German shepherds chasing their tail in endless circles and bull terriers snapping at invisible flies appear endearing to some pet owners. Yet researchers say these spontaneous behaviors in dogs may be manifestations of obsessive-compulsive disorder (OCD) and may help shed light on the condition in humans.
“Some of these compulsions are more common in certain breeds, which suggests a genetic factor,” says Hannes Lohi, a professor of canine genomics at the University of Helsinki and co-author of a study on canine compulsions published in July in PLoS ONE. To learn more about the disorder, Lohi and his colleagues distributed a detailed questionnaire to 368 dog owners in Finland, 150 of which showed no signs of compulsion and served as controls.

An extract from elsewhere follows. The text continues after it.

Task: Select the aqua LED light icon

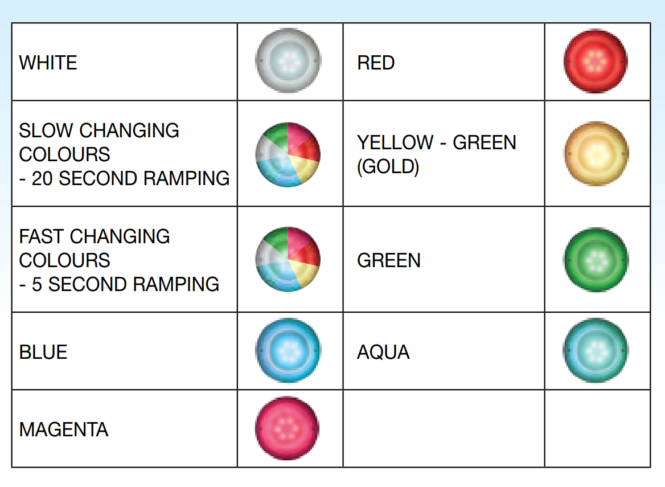Action: point(596,350)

The researchers also took blood samples from 181 of the canine subjects, which belonged to four breeds: standard and miniature bull terriers, Staffordshire bull terriers and German shepherds.

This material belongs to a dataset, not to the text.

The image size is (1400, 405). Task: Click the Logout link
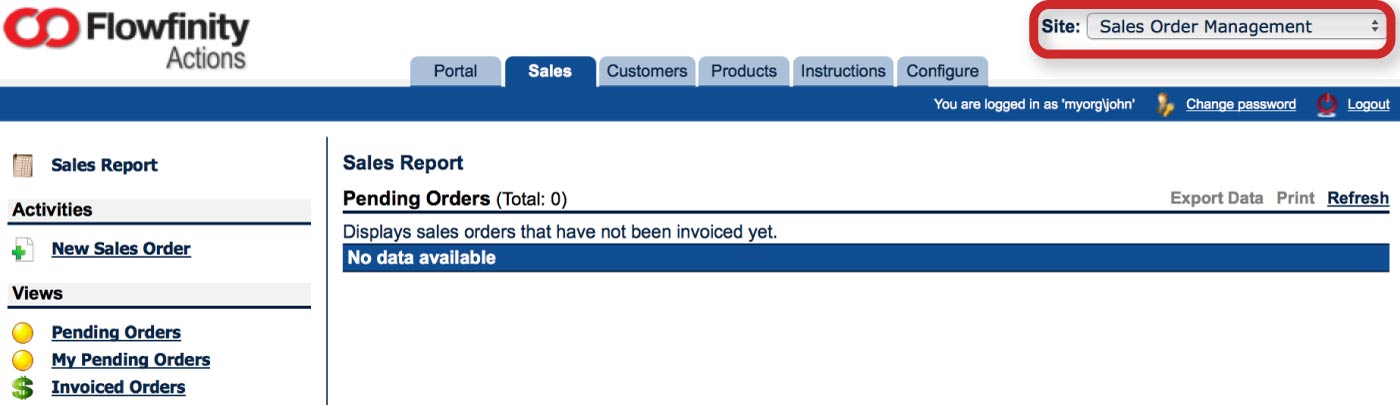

Researchers said several characteristics of canine compulsive disorder were similar to those of human OCD. Like humans, dogs with compulsive disorders usually began their repetitive behaviors before they reached sexual maturity. Some dogs suffered only a few episodes during their lifetime, whereas others engaged in the behavior for lengthy periods throughout the day. Littermates often had the same behavioral disposition. “There might be a shared biology behind the development of the disease,” Lohi says.

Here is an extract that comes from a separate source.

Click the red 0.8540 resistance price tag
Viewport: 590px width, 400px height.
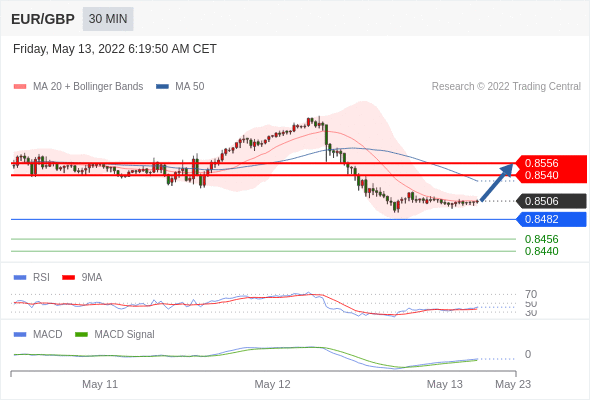click(551, 175)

Not everyone agrees. Perminder Sachdev, director of the Neuropsychiatric Institute at Prince of Wales Hospital in Randwick, Australia, notes that humans, unlike animals, usually recognize these distressing behaviors and attempt to control them. Tail chasing, he argues, is more akin to stereotyped and repetitive behavior, which is often seen in people with autism. “I think that it is difficult to argue that tail chasing is a true model of OCD,” Sachdev says. Lohi, however, plans to check further into dog-human connections in future studies.